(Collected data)
★ ★ ★ ★ ★ ★ ★
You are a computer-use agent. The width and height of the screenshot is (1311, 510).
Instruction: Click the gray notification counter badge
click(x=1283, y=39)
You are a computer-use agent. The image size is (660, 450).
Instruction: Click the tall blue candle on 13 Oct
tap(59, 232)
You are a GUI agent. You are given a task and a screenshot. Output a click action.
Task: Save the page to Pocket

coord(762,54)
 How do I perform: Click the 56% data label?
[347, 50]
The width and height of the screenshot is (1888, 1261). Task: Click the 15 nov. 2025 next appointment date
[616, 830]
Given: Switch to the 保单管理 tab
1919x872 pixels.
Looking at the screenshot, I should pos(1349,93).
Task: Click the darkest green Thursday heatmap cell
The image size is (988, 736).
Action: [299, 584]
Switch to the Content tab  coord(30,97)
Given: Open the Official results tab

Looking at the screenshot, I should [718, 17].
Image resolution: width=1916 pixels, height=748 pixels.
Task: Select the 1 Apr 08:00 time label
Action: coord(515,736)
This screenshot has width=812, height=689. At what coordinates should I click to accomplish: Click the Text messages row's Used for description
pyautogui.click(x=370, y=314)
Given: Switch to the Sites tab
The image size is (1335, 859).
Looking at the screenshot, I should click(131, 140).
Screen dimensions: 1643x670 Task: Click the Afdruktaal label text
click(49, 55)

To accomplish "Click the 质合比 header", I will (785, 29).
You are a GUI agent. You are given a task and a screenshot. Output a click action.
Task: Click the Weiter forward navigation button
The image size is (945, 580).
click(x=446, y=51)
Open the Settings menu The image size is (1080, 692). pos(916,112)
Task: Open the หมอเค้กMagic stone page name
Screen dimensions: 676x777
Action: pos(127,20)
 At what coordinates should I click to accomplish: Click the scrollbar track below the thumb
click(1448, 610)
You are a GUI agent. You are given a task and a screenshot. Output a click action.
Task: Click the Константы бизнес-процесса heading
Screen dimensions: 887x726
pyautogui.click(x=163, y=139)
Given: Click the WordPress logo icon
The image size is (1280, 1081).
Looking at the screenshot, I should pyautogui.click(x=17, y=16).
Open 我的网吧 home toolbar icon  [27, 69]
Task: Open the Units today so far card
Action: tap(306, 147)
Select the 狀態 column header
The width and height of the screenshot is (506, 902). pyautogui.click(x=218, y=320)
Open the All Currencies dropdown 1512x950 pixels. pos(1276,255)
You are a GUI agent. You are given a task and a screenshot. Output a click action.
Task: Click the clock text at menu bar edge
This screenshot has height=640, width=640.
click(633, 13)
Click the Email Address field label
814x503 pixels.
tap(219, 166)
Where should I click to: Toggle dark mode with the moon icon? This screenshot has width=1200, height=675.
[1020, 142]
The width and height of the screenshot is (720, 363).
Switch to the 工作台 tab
★ ★ ★ ★ ★ ★ ★
> Try it: All of the data above should be reproduced word for word.

> Solution for this task:
You are a computer-use agent. The width and height of the screenshot is (1311, 510).
Instruction: Click the gray notification counter badge
click(x=1283, y=39)
You are a computer-use agent. The image size is (660, 450).
Instruction: Click the tall blue candle on 13 Oct
tap(59, 232)
You are a GUI agent. You are given a task and a screenshot. Output a click action.
Task: Save the page to Pocket

coord(762,54)
 How do I perform: Click the 56% data label?
[347, 50]
The width and height of the screenshot is (1888, 1261). Task: Click the 15 nov. 2025 next appointment date
[616, 830]
Given: Switch to the 保单管理 tab
1919x872 pixels.
Looking at the screenshot, I should pos(1349,93).
Task: Click the darkest green Thursday heatmap cell
The image size is (988, 736).
Action: [299, 584]
Switch to the Content tab  coord(30,97)
Given: Open the Official results tab

Looking at the screenshot, I should [718, 17].
Image resolution: width=1916 pixels, height=748 pixels.
Task: Select the 1 Apr 08:00 time label
Action: coord(515,736)
This screenshot has width=812, height=689. At what coordinates should I click to accomplish: Click the Text messages row's Used for description
pyautogui.click(x=370, y=314)
Given: Switch to the Sites tab
The image size is (1335, 859).
Looking at the screenshot, I should click(131, 140).
Screen dimensions: 1643x670 Task: Click the Afdruktaal label text
click(49, 55)

To accomplish "Click the 质合比 header", I will (785, 29).
You are a GUI agent. You are given a task and a screenshot. Output a click action.
Task: Click the Weiter forward navigation button
The image size is (945, 580).
click(x=446, y=51)
Open the Settings menu The image size is (1080, 692). pos(916,112)
Task: Open the หมอเค้กMagic stone page name
Screen dimensions: 676x777
Action: pos(127,20)
 At what coordinates should I click to accomplish: Click the scrollbar track below the thumb
click(1448, 610)
You are a GUI agent. You are given a task and a screenshot. Output a click action.
Task: Click the Константы бизнес-процесса heading
Screen dimensions: 887x726
pyautogui.click(x=163, y=139)
Given: Click the WordPress logo icon
The image size is (1280, 1081).
Looking at the screenshot, I should pyautogui.click(x=17, y=16).
Open 我的网吧 home toolbar icon  [27, 69]
Task: Open the Units today so far card
Action: tap(306, 147)
Select the 狀態 column header
The width and height of the screenshot is (506, 902). pyautogui.click(x=218, y=320)
Open the All Currencies dropdown 1512x950 pixels. pos(1276,255)
You are a GUI agent. You are given a task and a screenshot. Output a click action.
Task: Click the clock text at menu bar edge
This screenshot has height=640, width=640.
click(633, 13)
Click the Email Address field label
814x503 pixels.
tap(219, 166)
Where should I click to: Toggle dark mode with the moon icon? This screenshot has width=1200, height=675.
[1020, 142]
The width and height of the screenshot is (720, 363).
Switch to the 工作台 tab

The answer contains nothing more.